## PAGE EXCERPT:
━━━━━━━━━━━━━━━━━━━━━━━━━━━━━━

Sofie Labat, Thomas Demeester and Véronique Hoste
Recent advances in cognitive technologies, such as natural language processing, are transforming customer service (CS) delivery models (Deloitte Digital, 2021). These technologies do not only assist human operators in their daily tasks, but they can also be used to design automated conversational agents that can interact with humans in a personalized and empathetic manner. In this respect, the automatic modelling of fine-grained emotion trajectories in CS dialogues forms an important application. The term ‘trajectory’ hints at the fact that emotions are considered as dynamic attributes of the customer that can change at each utterance in the conversation. To better predict such shifts, we view (i) the event happen prior to the dialogue and (ii) the response strategies of operators as part of the trajectory.
Many small and medium-sized enterprises (SMEs) do, however, not dispose of the necessary data to train such machine learning systems. We therefore compiled a large multilingual Twitter corpus containing 275k conversations (Hadifar et al., 2021). Upon a closer inspection of 9,489 Dutch conversations in the corpus (Labat et al., under review), we noticed that many of these Twitter conversations are too short to model emotion shifts, as most companies focus on redirecting their customers to private channels for the purpose of complaint handling (see also Van Herck et al., 2020).

━━━━━━━━━━━━━━━━━━━━━━━━━━━━━━

## Stored items from a collection:
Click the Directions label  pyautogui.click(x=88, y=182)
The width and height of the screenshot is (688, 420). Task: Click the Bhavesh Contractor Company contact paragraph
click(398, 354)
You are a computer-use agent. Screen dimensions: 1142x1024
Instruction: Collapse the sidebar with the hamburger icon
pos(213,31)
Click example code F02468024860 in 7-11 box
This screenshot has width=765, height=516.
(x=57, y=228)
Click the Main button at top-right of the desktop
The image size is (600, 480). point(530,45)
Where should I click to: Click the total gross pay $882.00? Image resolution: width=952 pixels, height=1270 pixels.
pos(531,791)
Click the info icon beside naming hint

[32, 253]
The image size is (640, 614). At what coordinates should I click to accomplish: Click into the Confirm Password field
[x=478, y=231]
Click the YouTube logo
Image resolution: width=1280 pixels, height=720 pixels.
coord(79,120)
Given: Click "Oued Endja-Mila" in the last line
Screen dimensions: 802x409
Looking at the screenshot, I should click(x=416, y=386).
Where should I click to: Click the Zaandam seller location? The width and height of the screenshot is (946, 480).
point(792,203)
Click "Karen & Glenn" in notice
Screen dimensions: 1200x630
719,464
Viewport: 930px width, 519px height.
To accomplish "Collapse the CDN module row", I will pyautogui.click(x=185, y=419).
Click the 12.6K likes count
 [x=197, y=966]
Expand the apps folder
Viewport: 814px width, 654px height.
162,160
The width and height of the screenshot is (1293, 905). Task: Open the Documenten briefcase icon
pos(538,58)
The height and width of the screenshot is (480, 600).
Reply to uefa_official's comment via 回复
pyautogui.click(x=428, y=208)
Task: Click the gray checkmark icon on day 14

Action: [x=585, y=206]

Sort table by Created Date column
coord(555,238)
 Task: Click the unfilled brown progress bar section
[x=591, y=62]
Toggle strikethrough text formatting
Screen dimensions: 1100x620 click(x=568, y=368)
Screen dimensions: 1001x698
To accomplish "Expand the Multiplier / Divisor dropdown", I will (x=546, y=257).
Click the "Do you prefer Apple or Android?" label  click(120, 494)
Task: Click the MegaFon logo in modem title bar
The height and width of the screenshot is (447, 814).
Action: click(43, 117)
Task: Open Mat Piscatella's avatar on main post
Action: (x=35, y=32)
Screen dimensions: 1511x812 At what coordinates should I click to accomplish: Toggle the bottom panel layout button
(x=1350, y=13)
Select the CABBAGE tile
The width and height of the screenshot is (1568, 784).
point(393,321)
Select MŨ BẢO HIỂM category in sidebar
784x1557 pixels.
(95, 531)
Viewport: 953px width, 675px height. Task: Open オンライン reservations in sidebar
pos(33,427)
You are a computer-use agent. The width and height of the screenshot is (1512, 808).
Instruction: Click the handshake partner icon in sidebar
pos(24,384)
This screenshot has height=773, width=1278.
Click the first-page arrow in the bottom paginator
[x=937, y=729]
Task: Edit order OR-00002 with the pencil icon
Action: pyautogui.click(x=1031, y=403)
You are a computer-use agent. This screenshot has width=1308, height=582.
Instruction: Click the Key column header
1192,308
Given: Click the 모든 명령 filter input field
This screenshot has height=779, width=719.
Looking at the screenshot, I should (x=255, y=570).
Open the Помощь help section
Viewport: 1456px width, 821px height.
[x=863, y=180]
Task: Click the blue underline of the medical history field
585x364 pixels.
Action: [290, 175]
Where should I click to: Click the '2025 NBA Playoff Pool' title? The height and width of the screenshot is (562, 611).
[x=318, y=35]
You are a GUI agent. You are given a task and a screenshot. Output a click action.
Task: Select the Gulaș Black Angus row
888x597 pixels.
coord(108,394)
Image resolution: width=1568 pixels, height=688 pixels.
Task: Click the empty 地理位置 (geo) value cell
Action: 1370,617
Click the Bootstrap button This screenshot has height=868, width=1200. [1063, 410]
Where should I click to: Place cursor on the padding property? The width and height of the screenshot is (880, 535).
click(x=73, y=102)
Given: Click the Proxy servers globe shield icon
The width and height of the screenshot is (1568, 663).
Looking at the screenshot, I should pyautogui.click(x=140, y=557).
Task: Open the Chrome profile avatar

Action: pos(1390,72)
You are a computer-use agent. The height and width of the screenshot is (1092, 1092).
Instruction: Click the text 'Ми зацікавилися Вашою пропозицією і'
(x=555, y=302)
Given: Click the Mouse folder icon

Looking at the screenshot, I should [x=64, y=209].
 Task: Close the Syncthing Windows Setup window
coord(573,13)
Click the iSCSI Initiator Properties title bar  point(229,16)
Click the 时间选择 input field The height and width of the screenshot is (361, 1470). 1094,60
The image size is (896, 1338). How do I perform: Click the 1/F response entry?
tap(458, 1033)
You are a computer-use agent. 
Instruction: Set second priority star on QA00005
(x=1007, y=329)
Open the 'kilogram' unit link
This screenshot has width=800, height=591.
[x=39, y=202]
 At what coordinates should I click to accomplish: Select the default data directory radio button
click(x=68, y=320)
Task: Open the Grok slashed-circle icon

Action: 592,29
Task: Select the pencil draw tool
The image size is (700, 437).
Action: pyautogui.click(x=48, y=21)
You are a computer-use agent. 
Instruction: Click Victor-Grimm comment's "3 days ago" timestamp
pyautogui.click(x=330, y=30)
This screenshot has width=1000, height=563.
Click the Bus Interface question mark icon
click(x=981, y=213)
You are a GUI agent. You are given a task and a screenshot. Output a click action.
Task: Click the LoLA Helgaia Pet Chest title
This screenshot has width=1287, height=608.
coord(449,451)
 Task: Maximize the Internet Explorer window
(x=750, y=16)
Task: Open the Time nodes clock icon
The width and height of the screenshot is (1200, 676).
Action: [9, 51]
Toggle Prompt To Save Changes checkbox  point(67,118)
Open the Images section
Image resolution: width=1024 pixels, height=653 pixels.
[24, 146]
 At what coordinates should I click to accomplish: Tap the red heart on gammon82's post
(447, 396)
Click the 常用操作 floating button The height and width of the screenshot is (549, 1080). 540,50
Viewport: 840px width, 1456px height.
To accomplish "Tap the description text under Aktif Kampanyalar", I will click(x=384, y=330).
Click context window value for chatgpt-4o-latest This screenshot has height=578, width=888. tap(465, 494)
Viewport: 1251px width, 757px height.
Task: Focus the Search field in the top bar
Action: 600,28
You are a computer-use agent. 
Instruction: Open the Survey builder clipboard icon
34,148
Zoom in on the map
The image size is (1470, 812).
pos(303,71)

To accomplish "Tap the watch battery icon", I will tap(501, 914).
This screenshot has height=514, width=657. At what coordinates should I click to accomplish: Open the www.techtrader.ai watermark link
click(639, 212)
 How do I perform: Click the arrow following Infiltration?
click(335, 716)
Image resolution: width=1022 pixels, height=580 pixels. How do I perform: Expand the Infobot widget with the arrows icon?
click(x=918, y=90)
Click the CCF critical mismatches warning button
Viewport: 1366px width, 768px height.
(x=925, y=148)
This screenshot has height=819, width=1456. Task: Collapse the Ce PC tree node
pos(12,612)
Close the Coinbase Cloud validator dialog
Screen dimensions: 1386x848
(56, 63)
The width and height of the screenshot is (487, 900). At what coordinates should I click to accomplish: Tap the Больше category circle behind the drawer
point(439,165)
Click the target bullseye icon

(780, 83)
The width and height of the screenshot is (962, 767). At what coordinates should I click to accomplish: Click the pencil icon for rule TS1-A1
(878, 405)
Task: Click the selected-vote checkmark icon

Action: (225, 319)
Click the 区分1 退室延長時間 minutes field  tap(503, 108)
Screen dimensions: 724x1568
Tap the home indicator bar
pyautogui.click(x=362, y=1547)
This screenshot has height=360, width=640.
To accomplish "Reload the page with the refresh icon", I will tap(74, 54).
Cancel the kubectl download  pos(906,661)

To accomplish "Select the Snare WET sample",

━━━━━━━━━━━━━━━━━━━━━━━━━━━━━━

## TASKS:
1) Write out word for word the part of the customer service emotion passage that starts at the words "Sofie Labat, Thomas" and ends after the words "of the trajectory.".
2) In the customer service emotion passage, how many conversations does the multilingual Twitter corpus contain?
3) Continue the customer service emotion passage, starting right after its last sentence.

## WRITTEN RESPONSES:
1)
Sofie Labat, Thomas Demeester and Véronique Hoste
Recent advances in cognitive technologies, such as natural language processing, are transforming customer service (CS) delivery models (Deloitte Digital, 2021). These technologies do not only assist human operators in their daily tasks, but they can also be used to design automated conversational agents that can interact with humans in a personalized and empathetic manner. In this respect, the automatic modelling of fine-grained emotion trajectories in CS dialogues forms an important application. The term ‘trajectory’ hints at the fact that emotions are considered as dynamic attributes of the customer that can change at each utterance in the conversation. To better predict such shifts, we view (i) the event happen prior to the dialogue and (ii) the response strategies of operators as part of the trajectory.

2) 275k conversations.

3)
To address this issue, we have collected a novel resource of text-based dialogues in the domain of customer service by means of Wizard of Oz (WOZ) experiments. During WOZ experiments, participants are told they are talking to an automated conversational agent, while this agent is in fact a human operator. Based on our insights from a pilot study with 16 participants (presented at CLIN31), we have now completed a full-scale study which involved 179 participants. 73.7% of these participants believed to be talking to an actual chatbot. In our setup, each participant had 12 conversations that were all grounded in an event linked to a commercial sector (e-commerce, telecommunication, tourism) and a sentiment trajectory (from negative/neutral to negative/neutral/positive). The operator utterances were simultaneously written and labelled along a set of 14 possible categories. The participant utterances were annotated afterwards for emotions along a categorical taxonomy of 10 emotion labels and an additional neutral category, and with valence-arousal-dominance scores (Mehrabian and Russell, 1974). We performed an inter-annotator agreement (IAA) study and achieved a Krippendorff’s α of 0.608 on the categorical framework and Krippendorff’s α scores of 0.585, 0.495, and 0.314 on the valence-arousal-dominance dimensions, respectively. We also collected profile data (age, gender, personality) on the participants for the goal of (i) modelling interpersonal emotional variance and (ii) performing stylometric experiments. Besides our dataset description, we also aim to present the first results of our machine learning systems for (i) emotion detection and (ii) stylometric analysis by the time of the CLIN conference.